Skip to content

Regular Expression

Regular Expression (RegEx) is a special sequence of characters used to search for patterns in strings.

The re module is used for regular expressions in Python.

Common Functions in the re Module:

  • fullmatch(): Returns a match object if the entire string matches the pattern.
  • search(): Returns a match object for the first occurrence of the pattern anywhere in the string.
  • findall(): Returns a list of all matches of the pattern in the string.
  • split(): Splits the string at each match of the pattern.
  • sub(): Replaces all matches with a specified string.

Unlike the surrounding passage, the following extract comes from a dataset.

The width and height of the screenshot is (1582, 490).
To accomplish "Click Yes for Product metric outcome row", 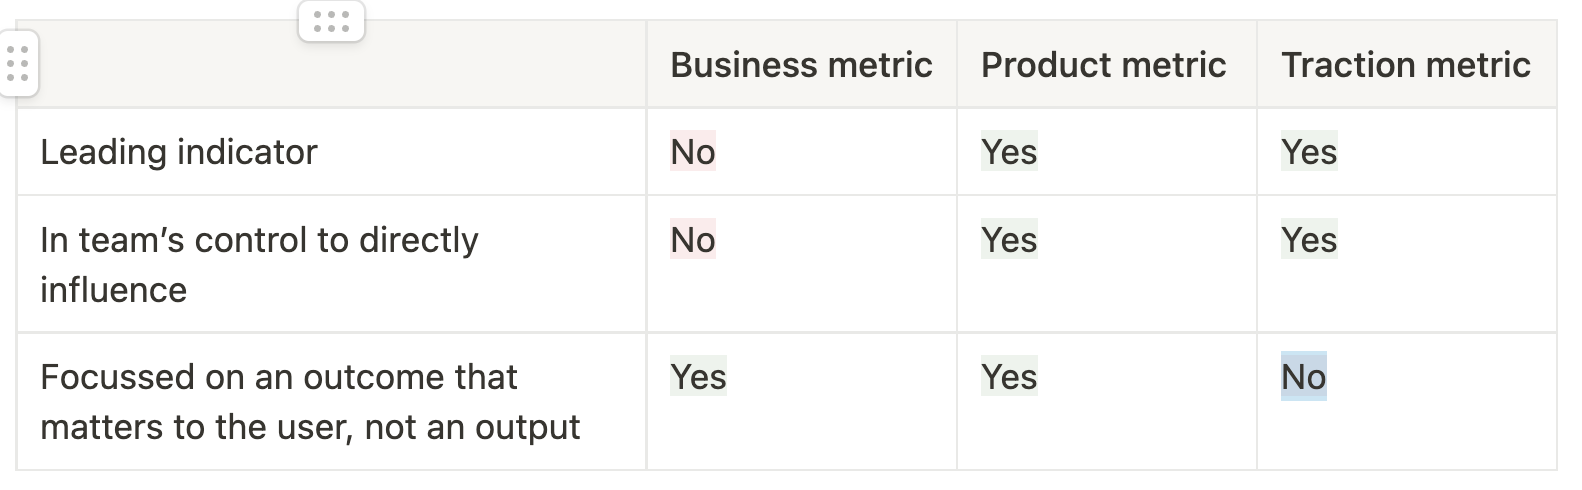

Creating a Regular Expression

A regular expression is created using a mix of characters, special sequences, and sets.

Characters

  • []: Represents a set of characters or numbers.
  • \: Represents a special sequence (e.g., \s, \d, \w).
  • ^: Represents patterns present at the beginning of a string.
  • *: Represents 0 or more occurrences. Example: [0-9]*
  • +: Represents 1 or more occurrences. Example: [0-9]+
  • {}: Specifies the number of occurrences of a pattern. Example: [a-z]{2}
  • |: Represents "this or that" in the pattern.

Rules of Regex:

  • [abc]: Matches either a, b, or c.
  • [^abc]: Matches anything except a, b, or c.
  • [a-z]: Matches any lowercase letter (a to z).
  • [A-Z]: Matches any uppercase letter (A to Z).
  • [a-zA-Z]: Matches both lowercase and uppercase letters.
  • [0-9]: Matches any digit (0 to 9).
  • [a-zA-Z0-9]: Matches lowercase, uppercase letters, or digits.

Special Sequences:

  • \s: Matches a space.
  • \d: Matches a digit.
  • \D: Matches anything except a digit.
  • \w: Matches a word character (alphanumeric).

Quantifiers:

  • [a-z]+: Matches one or more lowercase letters.
  • [a-z]*: Matches zero or more lowercase letters.
  • [a]?: Matches if a is included or not included (0 or 1 occurrence).
  • [a]{n}: Matches exactly n occurrences of a. Example: [a-z]{2}
  • [a]{n,k}: Matches at least n and at most k occurrences of a.